Items listed in a dataset:
Content starts
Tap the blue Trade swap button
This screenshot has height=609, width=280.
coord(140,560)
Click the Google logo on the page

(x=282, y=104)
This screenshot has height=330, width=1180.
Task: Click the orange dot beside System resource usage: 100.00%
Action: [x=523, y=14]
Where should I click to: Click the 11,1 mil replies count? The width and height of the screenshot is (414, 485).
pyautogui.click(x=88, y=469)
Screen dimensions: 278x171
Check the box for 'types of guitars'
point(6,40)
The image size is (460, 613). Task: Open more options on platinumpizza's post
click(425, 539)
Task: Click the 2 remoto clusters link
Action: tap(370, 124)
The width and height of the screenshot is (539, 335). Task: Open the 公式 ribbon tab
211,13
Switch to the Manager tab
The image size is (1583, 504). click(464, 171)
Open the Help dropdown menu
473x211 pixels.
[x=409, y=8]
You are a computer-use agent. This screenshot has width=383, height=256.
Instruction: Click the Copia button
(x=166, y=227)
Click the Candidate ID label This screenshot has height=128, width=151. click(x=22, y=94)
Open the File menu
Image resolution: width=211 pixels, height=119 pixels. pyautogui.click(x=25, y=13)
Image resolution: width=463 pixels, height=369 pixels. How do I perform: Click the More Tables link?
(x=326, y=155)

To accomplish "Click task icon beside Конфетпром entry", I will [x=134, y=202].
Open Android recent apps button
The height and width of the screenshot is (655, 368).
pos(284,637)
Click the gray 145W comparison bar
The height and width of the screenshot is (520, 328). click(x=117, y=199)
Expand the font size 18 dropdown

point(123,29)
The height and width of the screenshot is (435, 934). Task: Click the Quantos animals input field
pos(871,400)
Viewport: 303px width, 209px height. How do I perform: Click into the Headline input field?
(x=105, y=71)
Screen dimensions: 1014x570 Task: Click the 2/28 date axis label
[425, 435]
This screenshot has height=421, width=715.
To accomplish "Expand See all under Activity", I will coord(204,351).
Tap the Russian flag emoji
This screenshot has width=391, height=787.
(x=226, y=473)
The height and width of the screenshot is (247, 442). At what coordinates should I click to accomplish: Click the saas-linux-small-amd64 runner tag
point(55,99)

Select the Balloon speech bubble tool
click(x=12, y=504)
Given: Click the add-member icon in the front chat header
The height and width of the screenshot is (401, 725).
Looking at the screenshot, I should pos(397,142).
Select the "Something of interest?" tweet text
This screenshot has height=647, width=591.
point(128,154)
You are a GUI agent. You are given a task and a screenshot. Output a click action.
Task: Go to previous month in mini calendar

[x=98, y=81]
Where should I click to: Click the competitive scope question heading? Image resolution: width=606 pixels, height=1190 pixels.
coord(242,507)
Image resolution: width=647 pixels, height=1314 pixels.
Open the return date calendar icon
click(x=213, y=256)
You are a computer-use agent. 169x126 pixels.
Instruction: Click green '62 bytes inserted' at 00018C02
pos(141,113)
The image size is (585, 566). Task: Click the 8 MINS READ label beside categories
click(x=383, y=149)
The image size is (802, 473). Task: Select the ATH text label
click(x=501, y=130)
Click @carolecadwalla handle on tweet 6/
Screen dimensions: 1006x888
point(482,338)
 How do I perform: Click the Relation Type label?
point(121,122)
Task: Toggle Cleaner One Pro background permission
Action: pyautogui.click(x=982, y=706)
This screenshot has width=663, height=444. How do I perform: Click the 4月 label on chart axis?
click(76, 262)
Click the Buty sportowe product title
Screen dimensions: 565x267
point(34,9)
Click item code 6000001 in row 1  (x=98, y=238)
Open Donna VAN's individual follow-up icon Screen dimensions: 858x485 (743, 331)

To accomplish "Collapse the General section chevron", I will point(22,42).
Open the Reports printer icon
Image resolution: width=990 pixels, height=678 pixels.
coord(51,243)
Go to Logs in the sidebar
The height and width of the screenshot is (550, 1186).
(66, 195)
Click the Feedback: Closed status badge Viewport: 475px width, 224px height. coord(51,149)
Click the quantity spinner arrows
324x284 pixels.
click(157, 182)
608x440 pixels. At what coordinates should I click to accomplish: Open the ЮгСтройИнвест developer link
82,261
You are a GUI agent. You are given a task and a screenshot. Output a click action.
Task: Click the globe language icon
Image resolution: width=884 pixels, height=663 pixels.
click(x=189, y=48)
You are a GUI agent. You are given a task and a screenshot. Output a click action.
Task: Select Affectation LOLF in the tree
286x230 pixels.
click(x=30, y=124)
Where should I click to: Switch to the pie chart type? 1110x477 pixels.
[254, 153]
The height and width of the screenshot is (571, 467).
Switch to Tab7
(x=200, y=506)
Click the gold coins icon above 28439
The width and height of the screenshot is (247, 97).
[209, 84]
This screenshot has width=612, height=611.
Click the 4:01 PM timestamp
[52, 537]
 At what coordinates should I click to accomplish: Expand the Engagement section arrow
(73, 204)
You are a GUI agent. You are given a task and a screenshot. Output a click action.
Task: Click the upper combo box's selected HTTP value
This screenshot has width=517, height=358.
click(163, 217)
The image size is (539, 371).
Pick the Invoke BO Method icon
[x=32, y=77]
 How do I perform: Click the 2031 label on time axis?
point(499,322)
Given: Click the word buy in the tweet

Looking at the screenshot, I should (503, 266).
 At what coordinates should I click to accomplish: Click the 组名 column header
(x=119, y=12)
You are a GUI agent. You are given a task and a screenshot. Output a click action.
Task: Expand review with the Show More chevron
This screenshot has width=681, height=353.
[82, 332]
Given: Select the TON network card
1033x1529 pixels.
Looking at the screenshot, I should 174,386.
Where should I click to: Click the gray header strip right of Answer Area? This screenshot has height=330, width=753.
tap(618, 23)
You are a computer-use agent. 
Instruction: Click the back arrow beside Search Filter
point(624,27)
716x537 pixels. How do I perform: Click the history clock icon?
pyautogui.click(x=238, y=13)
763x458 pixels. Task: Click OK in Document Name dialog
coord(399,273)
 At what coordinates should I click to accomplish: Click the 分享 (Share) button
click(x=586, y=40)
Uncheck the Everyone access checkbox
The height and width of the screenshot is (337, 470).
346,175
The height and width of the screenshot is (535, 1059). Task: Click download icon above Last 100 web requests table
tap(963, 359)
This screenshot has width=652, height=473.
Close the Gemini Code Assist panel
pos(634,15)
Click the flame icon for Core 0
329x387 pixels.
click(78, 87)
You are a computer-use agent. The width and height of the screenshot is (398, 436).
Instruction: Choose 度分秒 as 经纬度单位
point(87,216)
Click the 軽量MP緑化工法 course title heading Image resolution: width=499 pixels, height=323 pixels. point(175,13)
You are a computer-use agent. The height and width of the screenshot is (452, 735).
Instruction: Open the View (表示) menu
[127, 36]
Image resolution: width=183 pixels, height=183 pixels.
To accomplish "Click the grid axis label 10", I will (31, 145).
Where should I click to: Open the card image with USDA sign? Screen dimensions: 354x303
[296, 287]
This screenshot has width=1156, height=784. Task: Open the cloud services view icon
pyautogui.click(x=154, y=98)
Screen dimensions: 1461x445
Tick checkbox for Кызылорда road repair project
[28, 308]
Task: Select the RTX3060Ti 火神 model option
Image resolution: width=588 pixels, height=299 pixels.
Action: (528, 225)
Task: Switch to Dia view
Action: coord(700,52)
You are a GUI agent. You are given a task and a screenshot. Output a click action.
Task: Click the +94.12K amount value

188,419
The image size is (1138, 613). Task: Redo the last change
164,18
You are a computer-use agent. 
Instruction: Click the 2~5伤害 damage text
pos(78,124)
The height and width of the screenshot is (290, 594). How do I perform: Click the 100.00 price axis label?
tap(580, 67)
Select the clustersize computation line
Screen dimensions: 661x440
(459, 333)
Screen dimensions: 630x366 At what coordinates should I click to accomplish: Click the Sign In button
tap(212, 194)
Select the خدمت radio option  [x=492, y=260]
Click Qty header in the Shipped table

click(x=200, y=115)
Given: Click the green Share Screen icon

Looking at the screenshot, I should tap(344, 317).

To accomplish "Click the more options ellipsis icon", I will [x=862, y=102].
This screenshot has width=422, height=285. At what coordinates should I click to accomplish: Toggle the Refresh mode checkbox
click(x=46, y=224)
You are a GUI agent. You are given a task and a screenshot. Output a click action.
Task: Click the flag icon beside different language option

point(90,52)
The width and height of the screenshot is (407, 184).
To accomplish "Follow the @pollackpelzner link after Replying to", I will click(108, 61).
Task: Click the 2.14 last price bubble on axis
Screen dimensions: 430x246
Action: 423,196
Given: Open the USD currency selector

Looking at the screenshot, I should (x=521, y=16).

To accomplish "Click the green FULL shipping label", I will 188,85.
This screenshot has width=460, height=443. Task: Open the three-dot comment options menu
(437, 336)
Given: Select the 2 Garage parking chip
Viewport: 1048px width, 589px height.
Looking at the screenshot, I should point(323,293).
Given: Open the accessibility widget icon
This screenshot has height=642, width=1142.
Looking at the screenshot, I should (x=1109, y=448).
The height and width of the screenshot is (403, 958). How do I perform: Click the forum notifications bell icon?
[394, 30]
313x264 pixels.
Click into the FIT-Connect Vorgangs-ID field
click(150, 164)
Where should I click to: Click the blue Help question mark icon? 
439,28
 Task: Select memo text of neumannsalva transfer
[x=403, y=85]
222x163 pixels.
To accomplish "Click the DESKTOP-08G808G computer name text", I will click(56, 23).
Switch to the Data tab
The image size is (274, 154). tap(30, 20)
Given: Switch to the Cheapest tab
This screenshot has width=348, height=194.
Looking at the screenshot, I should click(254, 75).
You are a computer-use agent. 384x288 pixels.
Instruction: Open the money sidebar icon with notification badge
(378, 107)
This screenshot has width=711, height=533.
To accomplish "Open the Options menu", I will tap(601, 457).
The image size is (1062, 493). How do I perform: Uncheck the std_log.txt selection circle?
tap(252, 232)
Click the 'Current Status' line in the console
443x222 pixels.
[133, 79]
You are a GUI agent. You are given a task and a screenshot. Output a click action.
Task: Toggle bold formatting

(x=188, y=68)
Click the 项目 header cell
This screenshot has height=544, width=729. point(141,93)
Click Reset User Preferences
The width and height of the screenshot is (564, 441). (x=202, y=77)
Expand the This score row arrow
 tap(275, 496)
Content ends
#### What the task asks:
Return a copy of every line in the records that includes the string "chevron".

#### Solved problem:
To accomplish "Collapse the General section chevron", I will point(22,42).
Task: Expand review with the Show More chevron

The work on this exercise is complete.